Escribir sobre lo que nos dejó Sitges en la punta de la lengua mientras el traqueteo de un Talgo mece las letras más de lo normal se me antoja la forma más romántica de afrontar esta película, Mon Ange.
¿Qué sería de la invisibilidad sin un poco de amor? Lo cierto es que hasta ver Mon Ange ni se me había pasado por la cabeza, siempre pensamos en la invisibilidad como superpoder que elegir en las encuestas en redes sociales sobre héroes —a no ser que estés lleno de ira y los puños de Hulk te resulten más atractivos—, pero no lo concebimos como una opción diaria a no ser que tengas como naturaleza la inusitada torpeza por la que quieras en más de una ocasión… desaparecer.
En Mon Ange es precisamente lo contrario lo que se defiende, visibilizar al que no tiene piel. A lo largo de la película somos los ojos de Mon Ange, porque él no tiene presencia. Desde un primer momento el relato se edulcora a conciencia, nos recuerda algunos buenos detalles de ilusionistas como Jeunet, y se permite la libertad de recurrir a la incomparecencia para narrar una historia lírica, con la tristeza precisa y llena, desbordada en realidad, por el amor subcutáneo.
Desde su nacimiento Mon Ange (así se llama el protagonista) es un secreto, pero sus creadores (Harry Cleven y Thomas Gunzig dejaron que fluyera su inspiración) se encargan de adaptar nuestra conciencia a su estado de invisibilidad. Nadie lo percibe pero nosotros tenemos clara su existencia, es un misterio que se encargan de materializar para sus futuras aventuras, aunque no tenga forma. La película sigue siempre una misma estructura: la voz masculina y la presencia femenina, cuerpo y alma separados para seguir un mismo camino, el descubrimiento.
Elina Löwensohn fue lo primero que nos atrajo del film, aquí adquiriendo el rol de madre (el verdadero leitmotiv del festival, por mucho trekkie que caminara por las calles) y su presencia en pantalla, desde su inicio, ya era un anuncio de los espacios cerrados, controlados, reducidos por lo que se iba a mover el joven transparente. Siempre muy cercano a los ojos, los primeros planos son los que recrean para nosotros su realidad, ya que la ausencia visual de uno de los interlocutores nos obliga a aproximarnos al otro para percibir la consistencia ajena.

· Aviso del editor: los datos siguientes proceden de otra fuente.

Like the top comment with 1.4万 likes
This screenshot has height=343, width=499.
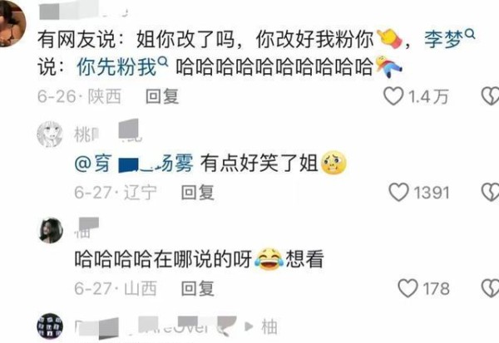tap(393, 96)
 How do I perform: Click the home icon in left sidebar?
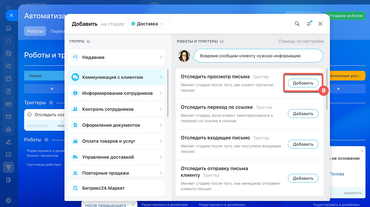[8, 28]
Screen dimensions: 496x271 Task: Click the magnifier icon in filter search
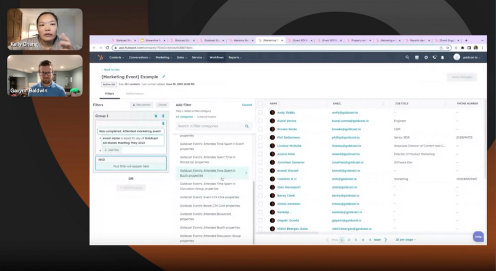(x=247, y=126)
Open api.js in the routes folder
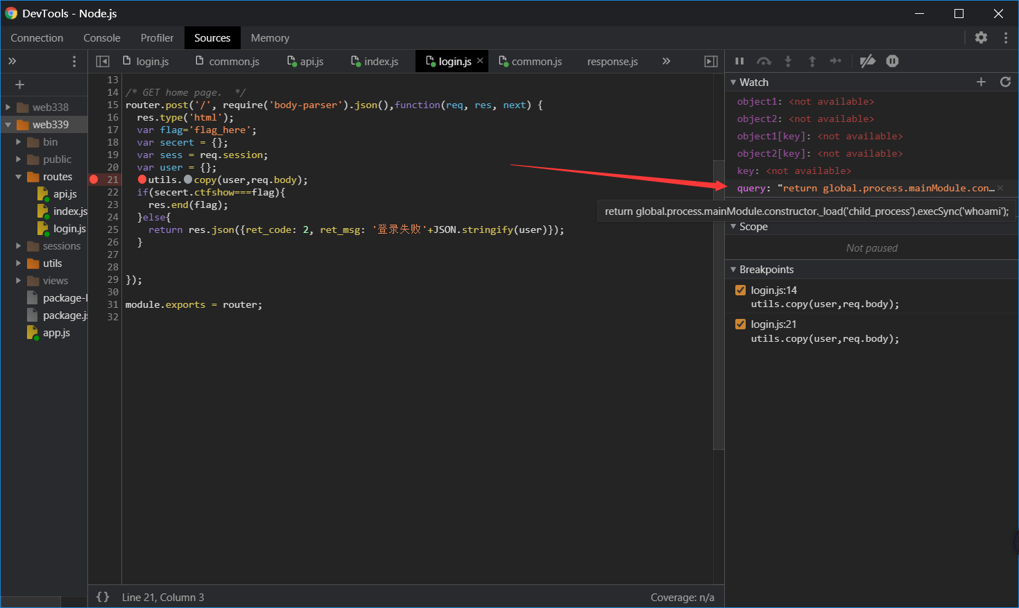This screenshot has height=608, width=1019. (65, 194)
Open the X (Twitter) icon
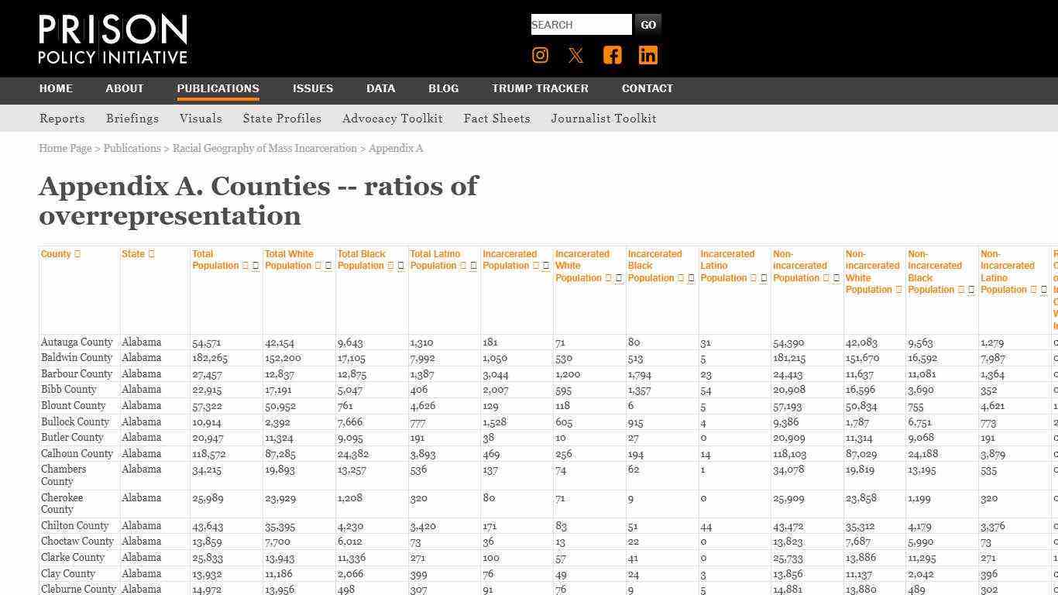Screen dimensions: 1058x595 point(575,55)
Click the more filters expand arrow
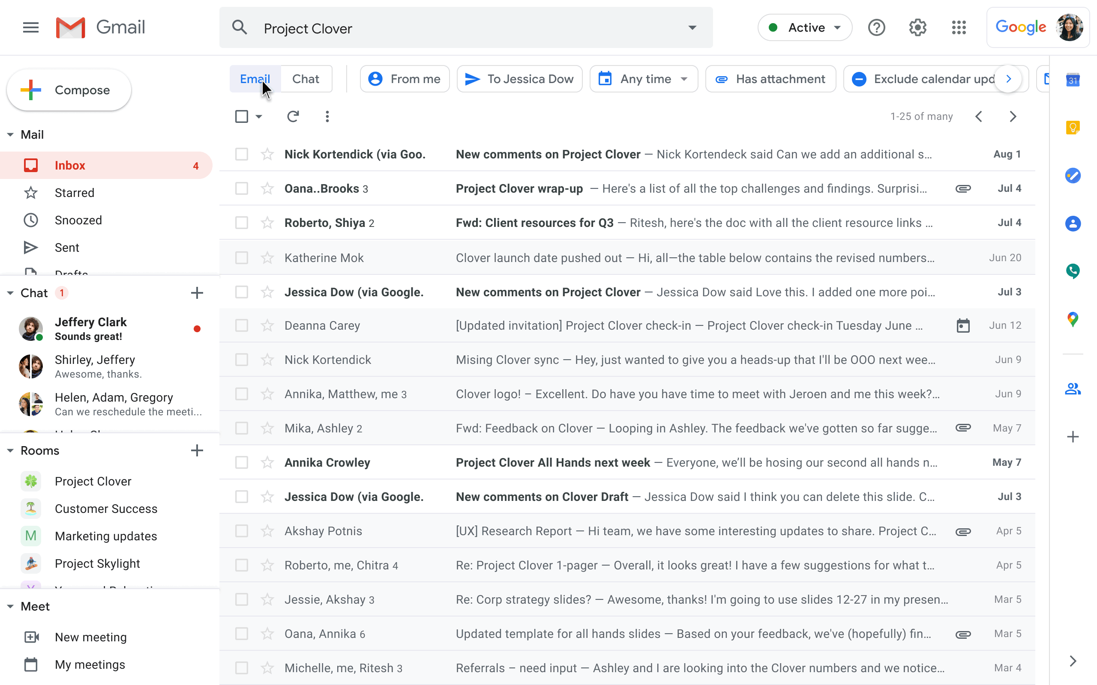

Llega el momento de pasar de la protección materna a la libertad que de nuevo ata al personaje. Como un jocoso chiste, el chico invisible entabla amistad con la chica ciega ¿no es una relación ideal? El que no ve por el que no tiene presencia. Es el momento de apreciar de otro modo el amor, uno totalmente sensorial, expresivo, se lleva lo físico al suspiro y el vello erizado, sin necesidad de carnalizar la experiencia. Un afecto blanco, sin dobleces, salvo la gran mentira que nadie evita al ser siempre una historia entre dos almas solitarias, sin opiniones ajenas, sin que el mundo se entrometa en su avance. Un secreto.
Ella desconoce su físico, toca sin ser consciente de que nadie pueda verle, no solo ella. Aquí se genera un amigo invisible demasiado real, material, un volumen que es solo tacto, gusto y voz, realmente no se necesita nada más. Pero desean la controversia, una rotura de ese clímax idealista, etéreo, como un sueño forzado del que despertar. Cuando ella tenga vista ¿qué ocurrirá?
Mon Ange es una almibarada ocasión de reclamar la magia sin trucos. El amor, la palabra que he unido a la película a fuego, es su única bandera, y se retrata a base de luz y proximidad, junto a la intensidad de dos personas que no conocen límites pese a estar rotas, con un toque de fantasía que nos recuerda que las mejores historias son las imposibles, y que la felicidad es siempre certera ante el desconocimiento. Como un organismo único, la ceguera hace material todo tipo de sensaciones.
Todos sabemos que el dulzor en la boca se apaga lentamente y es algo que también sufre Mon Ange, salir extasiada de su visionado y perder detalles en su recuerdo, pero el riesgo y la creatividad siguen presentes, aunque sea de un modo más analítico, y convierten este film en una pequeña rareza que visitar un día de lluvia, que el sol podrá asomar por cualquier ventana.